YouTube TV
© Patrick T. Fallon/Bloomberg 2017 Bloomberg Finance LP
YouTube
, the trash factory for predatory videos and comments has a TV Service. Maybe while slogging through the infinite well of streaming content you noticed it existed, perhaps you didn't. Regardless,
Google
has decided that $40 a month wasn't enough for this TV/DVR service and has jacked up the price to $50 a month.
When it launched in 2017 it was $35 a month. Last year Google raised it to $40 a month and has now decided it's worth $50 a month. Price matters to consumers, and Google has to know that later this year when
Apple
launches its own Channels and TV+ service, Google will be undercut. So it may as well pump up the market average while it is still possible. Especially since Google charges customers who get billed through Apple five bucks more.
Also see: Porn Is The Only Streaming Service That Really Matters
So what will subscribers get for that extra ten bucks a month? Well, YouTube is adding a slate of
Discovery
Channel properties such as the Discovery Channel itself, HGTV, Food Network, TLC, Investigation Discovery, Animal Planet, Travel Channel, and MotorTrend. Later this year — hold your pant cuffs — Oprah's OWN Network will be added. Insert audible gasp here. This is all stacked on to the over 70 channels YouTube TV already provides. Is it less than what you paid for cable? I have no idea.
Price hikes are nothing new,
Netflix
just raised its prices recently as did DirectTV last month. This is a normal trend we are seeing with streaming subscription services, especially as they solidfy their user base and meet the competition on the battlefield.
That battlefield is about to get super competitive when it comes to service offerings and pricing.
T-Mobile
announced it's getting into the cable TV replacement game, though its pricing ($100 a month for 150+ channels) is pretty close to what you were probably paying for cable. None of this will matter though, because while most of you are whining about winter coming, in truth, Disney is coming.
While not a full cable provider, Disney's Disney+ service will compete with the ancillary streaming services like Netflix, but a hell of a lot cheaper than anything else. At $6.99 a month when it launches, it'll be about the same cost as your
Amazon
Prime subscription. Except it'll be Disney and everything that comes with Disney. We're talking everything Lucasfilm, Marvel, Pixar, National Geographic and probably 20th Century Fox.
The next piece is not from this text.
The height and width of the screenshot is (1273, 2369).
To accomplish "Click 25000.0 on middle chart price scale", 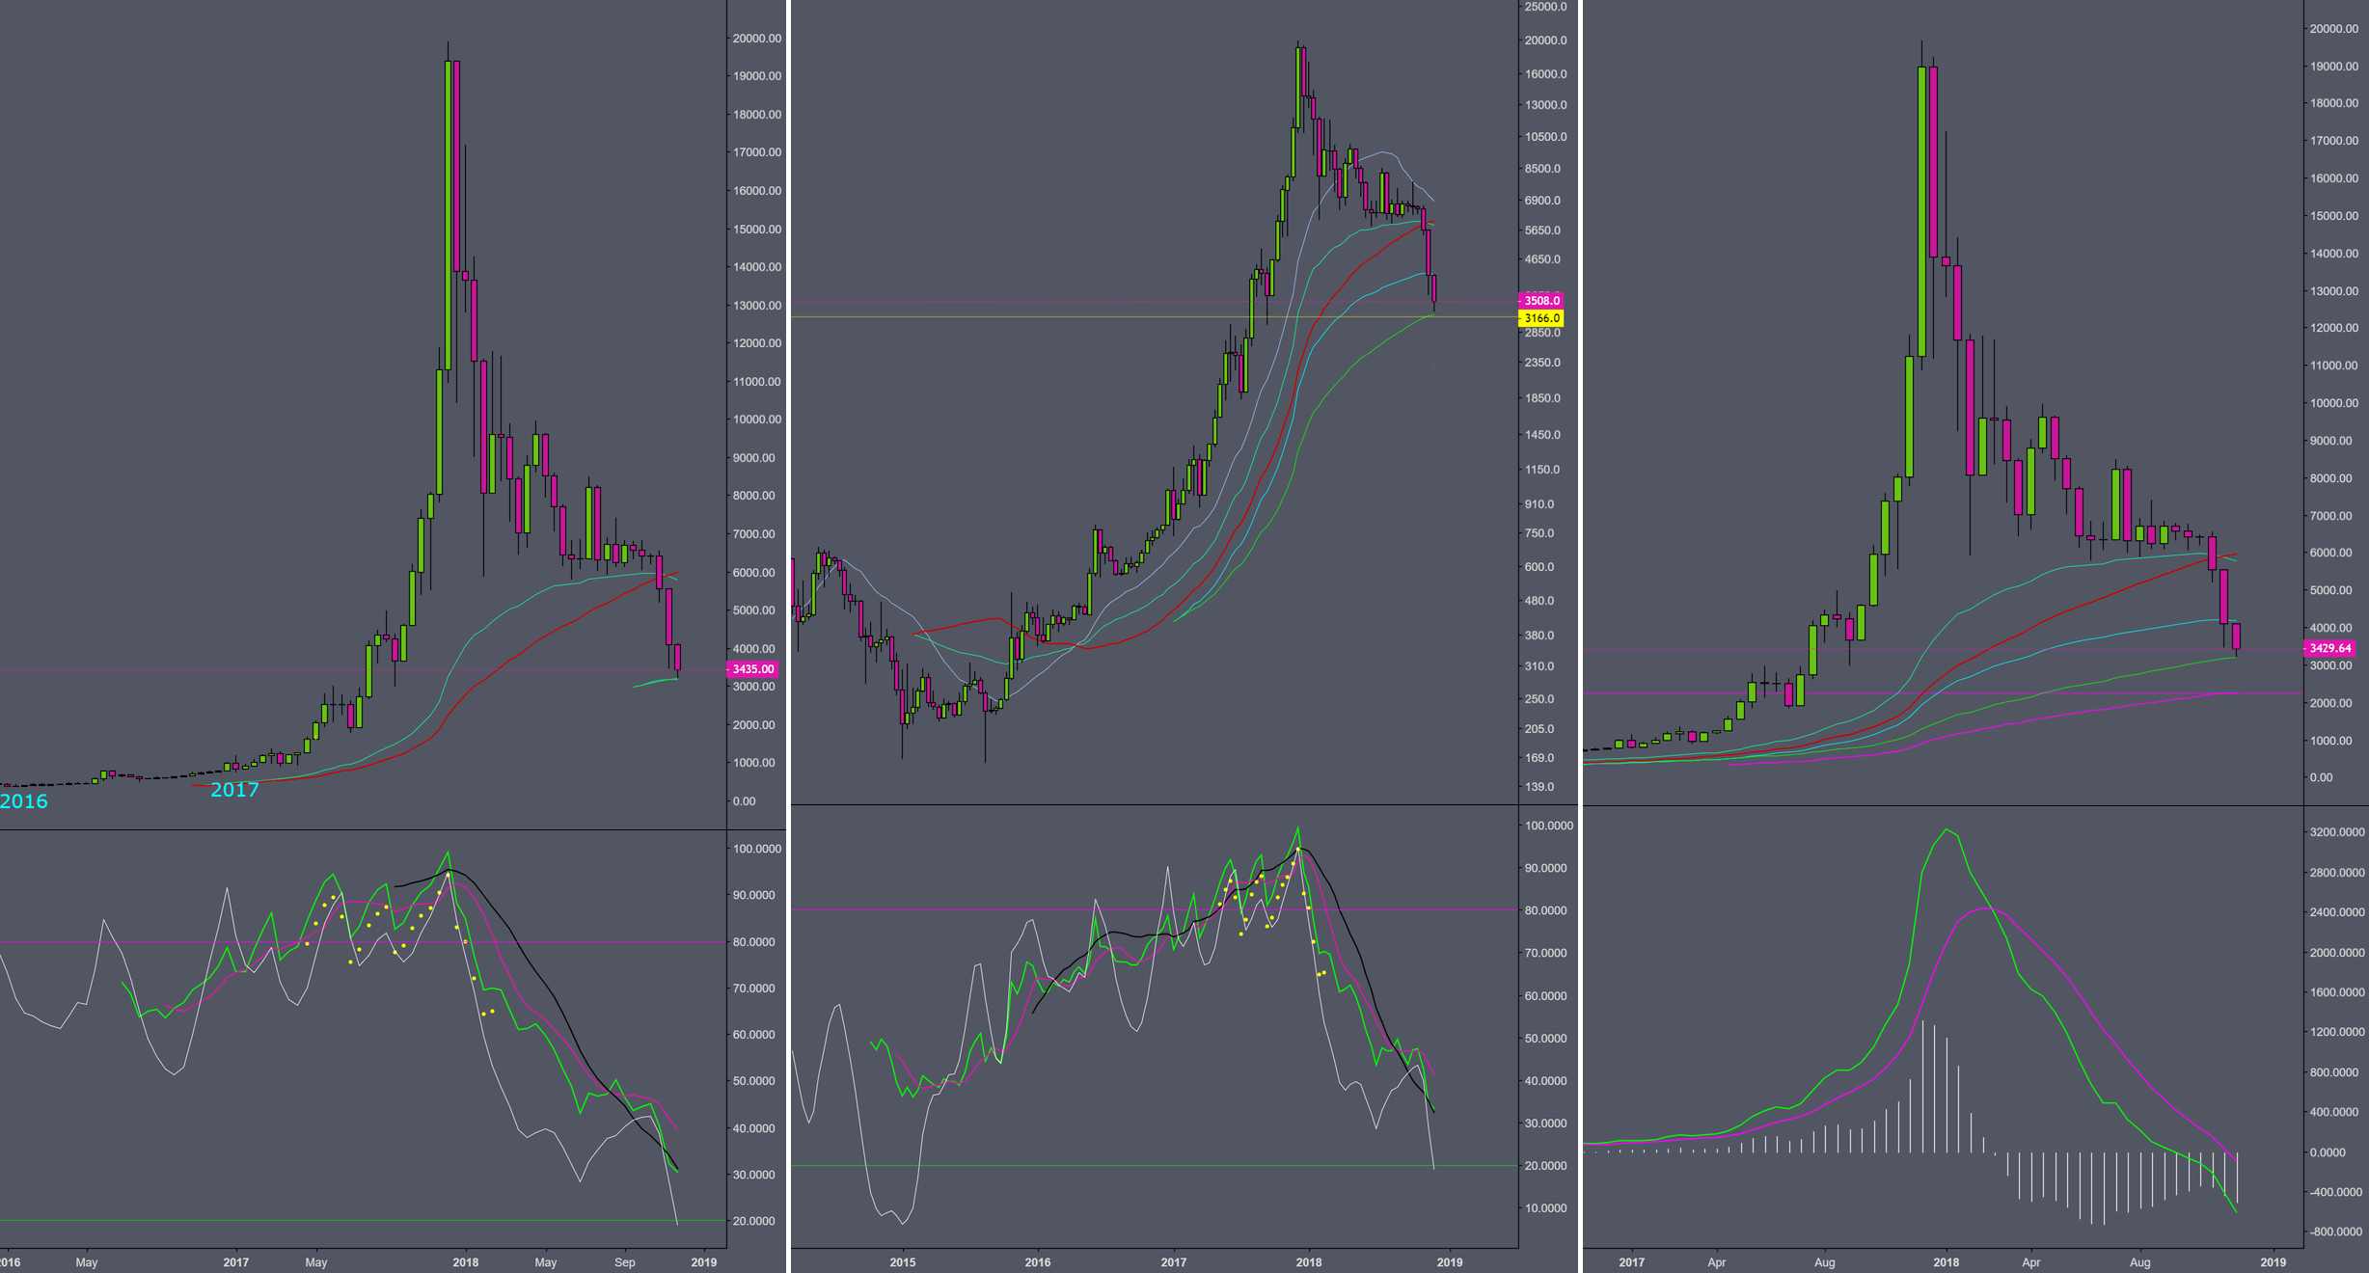I will click(1545, 7).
What do we need traditional television for if we've got Disney and everything that encompasses? YouTube TV, while a healthy and cheaper cable replacement at $50 a month, is still not Disney. Netflix will be at a deficit when Disney content is pulled. Television is not the same without Disney and all the price hikes reflect that fear. Someday it will all be Disney, but for now, doling out cash at a slowly increasing rate for non-Disney TV doesn't feel as futile as it really is.